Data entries
━━━━━━━━━━━━━━━━━━━━

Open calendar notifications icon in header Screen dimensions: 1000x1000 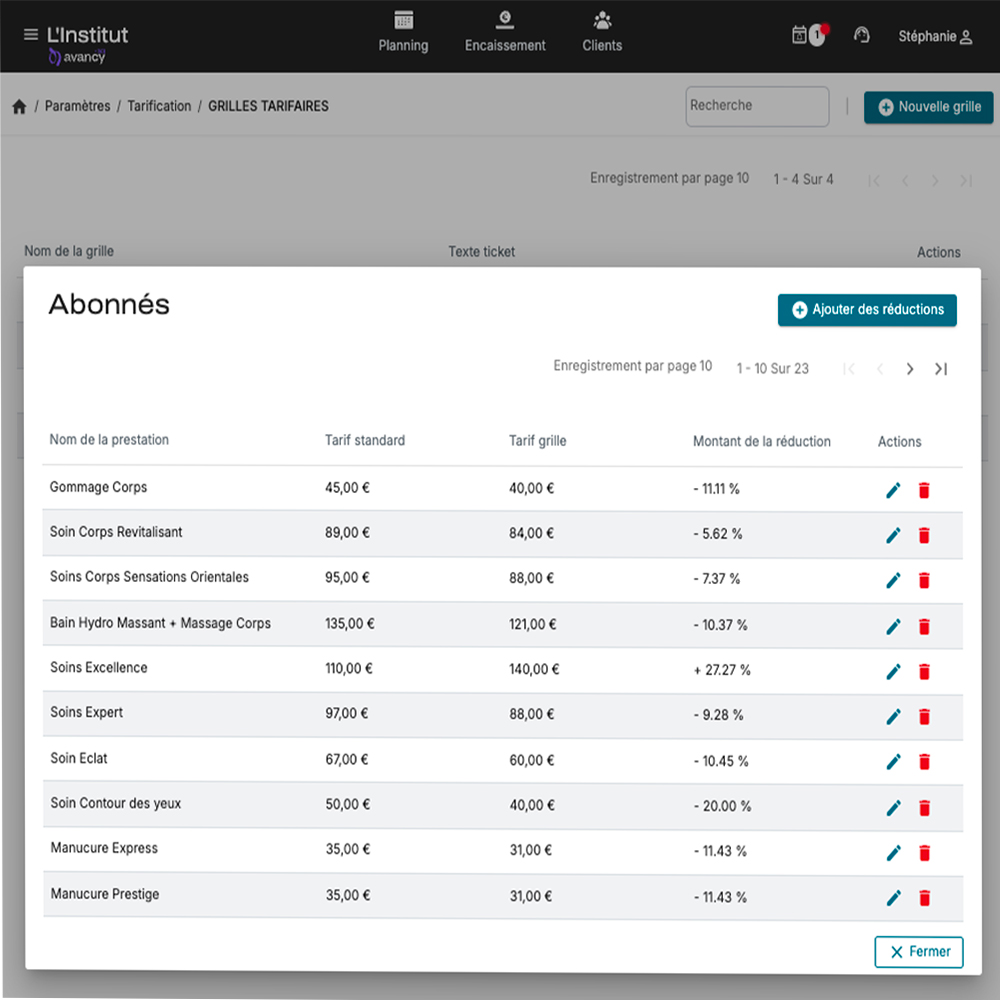click(x=800, y=35)
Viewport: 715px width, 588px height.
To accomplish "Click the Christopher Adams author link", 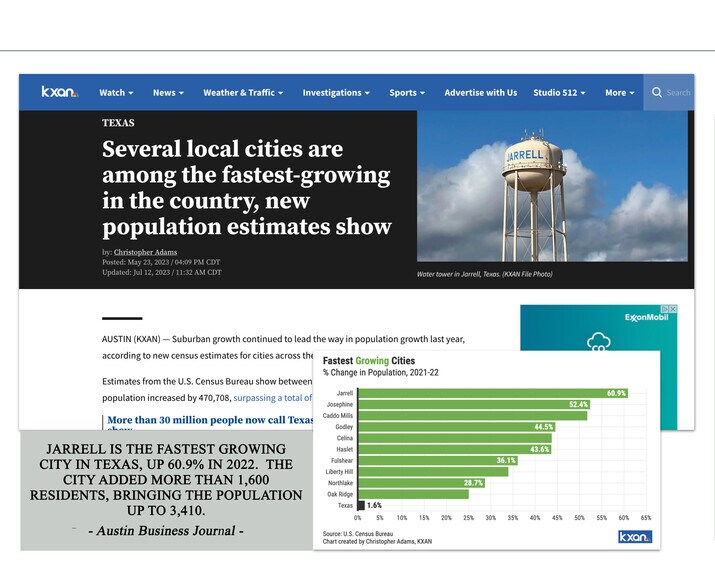I will [145, 252].
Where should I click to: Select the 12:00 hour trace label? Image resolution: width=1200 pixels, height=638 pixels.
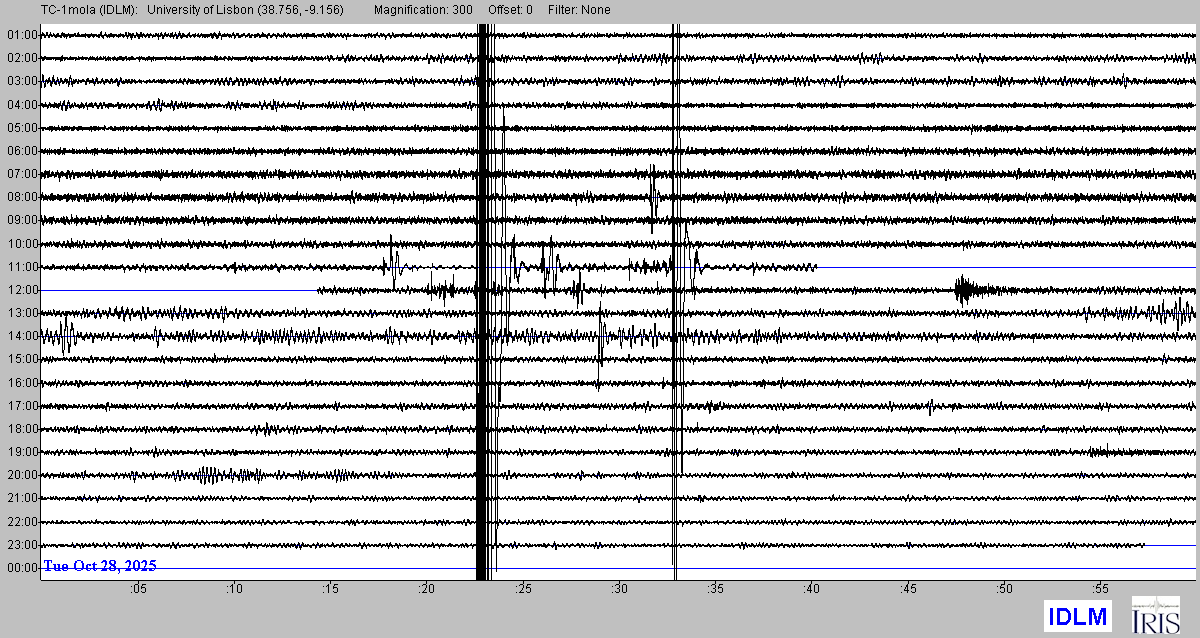(22, 290)
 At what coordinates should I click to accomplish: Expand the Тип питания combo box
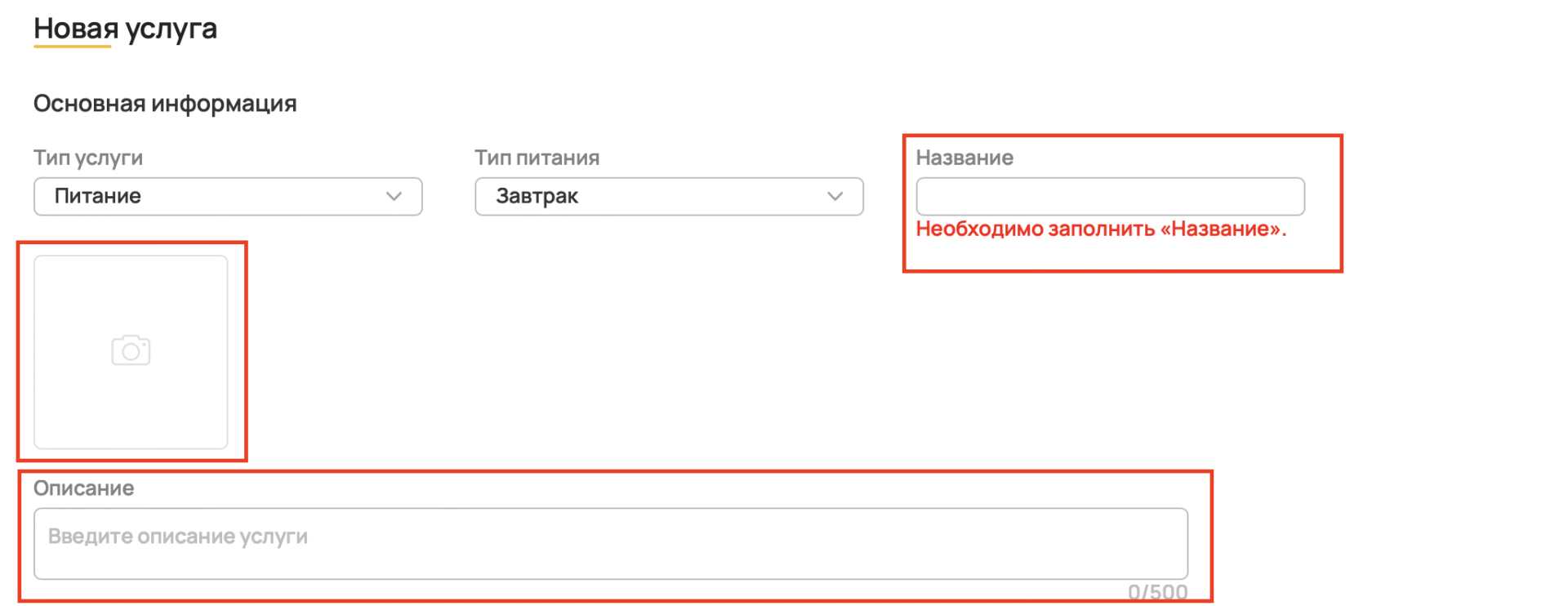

━━━━━━━━━━━━━━━━━━━━

(Problem description): When you reach the line that contains "Where should I" in the records above, copy it and every line after it exactly through the last one, leaving out the pictures.

(Response below):
Where should I click to: Select the 12:00 hour trace label? Image resolution: width=1200 pixels, height=638 pixels.
(22, 290)
 At what coordinates should I click to accomplish: Expand the Тип питания combo box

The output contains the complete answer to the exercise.